Me being the sponge that I am froze and took it all in.  Then overwhelmed, I hurried away.  It’s no fun being the sponge.  Anyone you know who is empathic or empathetic (I see these as being two different things), deserves your care at this time.  Once I got to my car and sat. I had a talk with myself.  Do that, it can be fun, you never know where the conversation will go.  I realized very quickly that the fear inside me all week, wasn’t even mine.  I am positive about our situation. I am hopeful. I am determined to get through this caring for myself and those around me in the best way I can.  I want this to be a blip in our lives.

I know it may not be, but I am going to approach my days, every day, as if it will.  I am a sponge but I will recognize that sometimes what I feel is not my own emotion. It is the powerful vibrations of other people’s emotions.  I felt as if a weight had been lifted there in the car when I came to that realization.

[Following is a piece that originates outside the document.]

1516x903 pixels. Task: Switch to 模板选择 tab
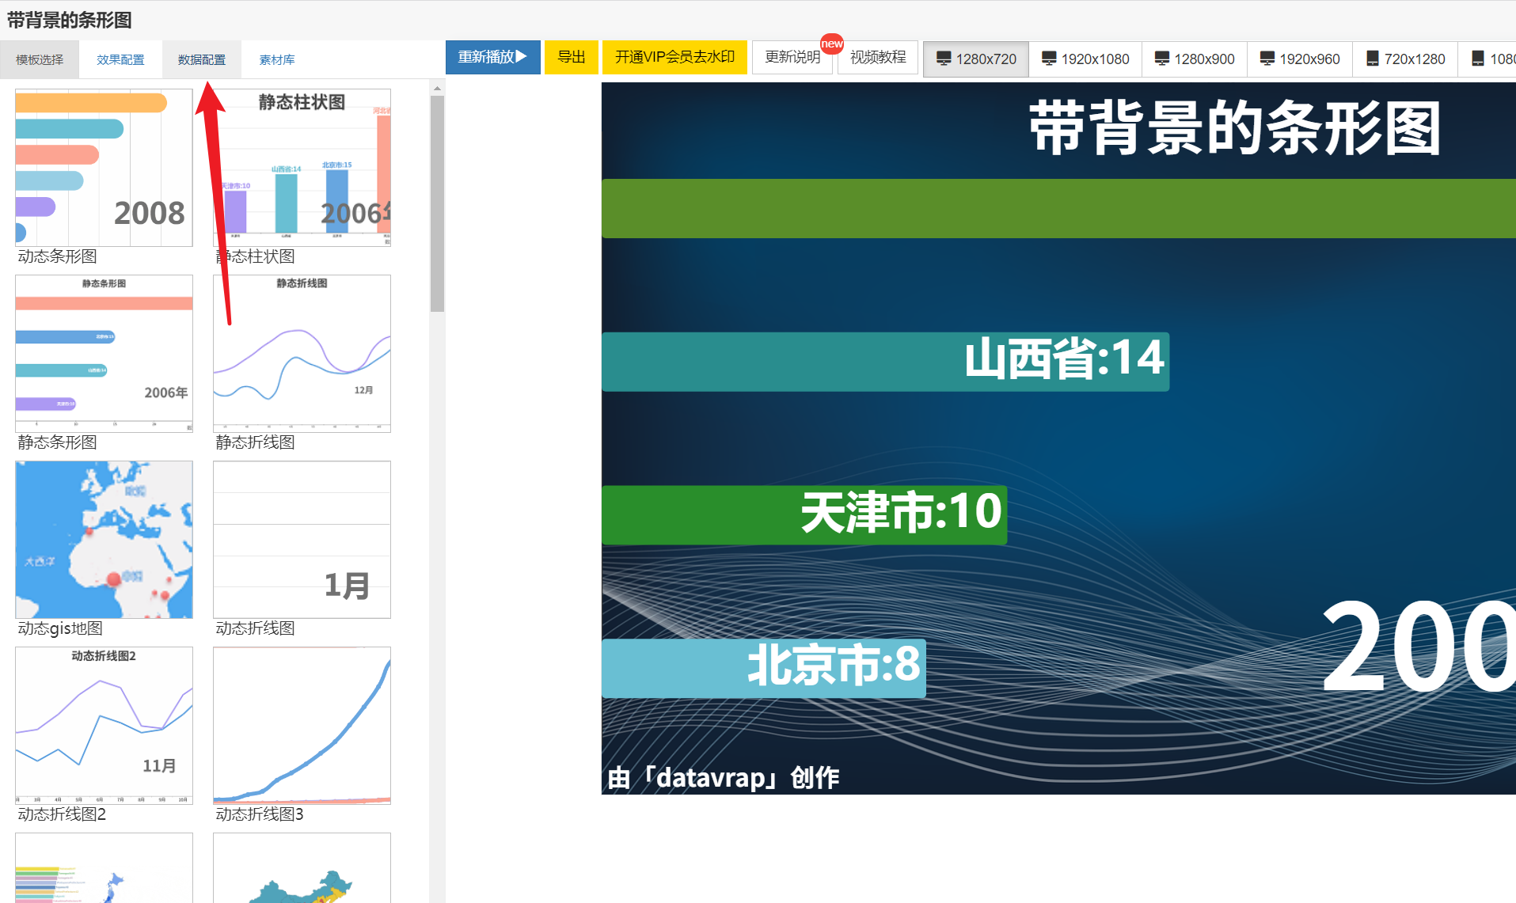click(x=40, y=60)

My grandfather lost his wife and two of his three small children to a flu epidemic in 1919. His third child was given to his sister to raise as hers, since at the time, it was not possible for a single man to raise a child alone.  He lost his entire family.  He started again, or I would not be here.  Tomorrow is up for grabs and we can approach it any way we want, I just want my ripples to go out and make people feel comforted and positive.  I want the same type of ripples back, to be honest.  That is going to require that I remember not to take on other people’s fears and be compassionate towards those that can’t seem to get a grip at the moment.  I’ve been in that moment and it is not a place in which anyone should choose to stay.  Unfortunately, some people seem trapped there.

If you have friends or family who are trapped in the ripples of doom and gloom, try to help them find release from that place of fear and panic.  They do not have to live in that state.  You surely know something that in normal times would cheer them up, distract them.  Take them for a walk outside.  Do a jigsaw puzzle.  Make them a cup of tea and hold their hand.  If it is you, and you are stuck – you can get out of it.  You can!

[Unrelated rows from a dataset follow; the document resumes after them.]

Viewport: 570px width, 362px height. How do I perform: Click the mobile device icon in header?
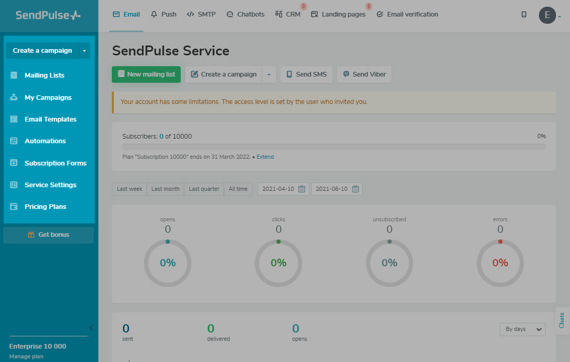pyautogui.click(x=524, y=14)
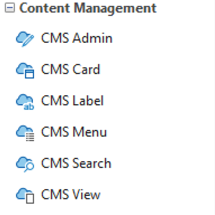Click the CMS Search cloud icon
This screenshot has width=215, height=215.
coord(25,164)
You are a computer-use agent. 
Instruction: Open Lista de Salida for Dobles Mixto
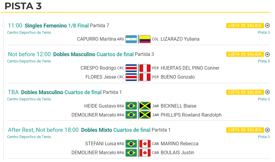[245, 130]
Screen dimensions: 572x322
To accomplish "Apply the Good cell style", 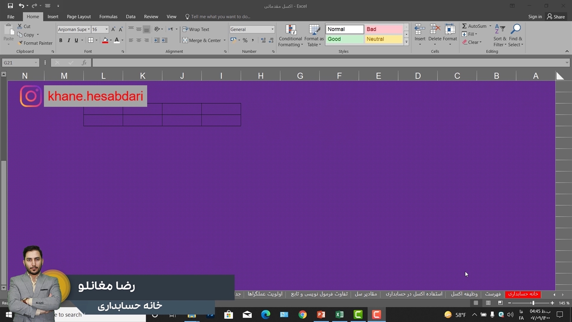I will click(x=344, y=39).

We’re in this together even if we are far apart.

 

 

 

 

On a side note, a friend who teaches meditation, offers a humming chant on his website that you can listen to and share with friends.  You can add your own positive intention and do it at the same times 8 pm EST as he does or at a time convenient to you.  #Raisethevibration while #flatteningthecurve.    CLICK HERE TO LISTEN TO IT.

Writing

I’ve not been writing much since my fall – mostly because initially I could not, then there was that bone in my hand out of place.  Well no excuses anymore.  I wanted to update that an essay I wrote for an anthology is now available in print!  It is my first essay published in an actual book.  Pretty cool stuff!!  I have not yet seen a physical copy of it, but I am headed out to the post office today to anxiously stand near my box and wait for my copies to come in!

It is a wonderful (I say that in full confidence) volume called “Dine, An Anthology”  “This anthology captures 20 stories about diners and family restaurants. On the menu, you’ll find rich and flavorful essays that drip with detail like au jus on a daily blue plate special. Our contributors transport us to diners in center cities, small towns, and along desolate highways. At these restaurants, they come of age, celebrate life milestones, recall days past, find themselves, and fall in love.”

You can purchase it directly from the publisher at this link or by clicking on the logo or image of the book:

Dine Anthology.

It’s always super nice to support small publishers by the way.  I hope you will buy it and read it and let me know what you think.

 

 

 

Once you read it you will understand this.  My friend and I did have a nice sized win (winner, winner, chicken dinner!) a couple weeks ago.  Last Saturday I had the most wonderful “All Ham’s On Deck” for breakfast – which, while it is no longer on the menu, I seem to know how to get.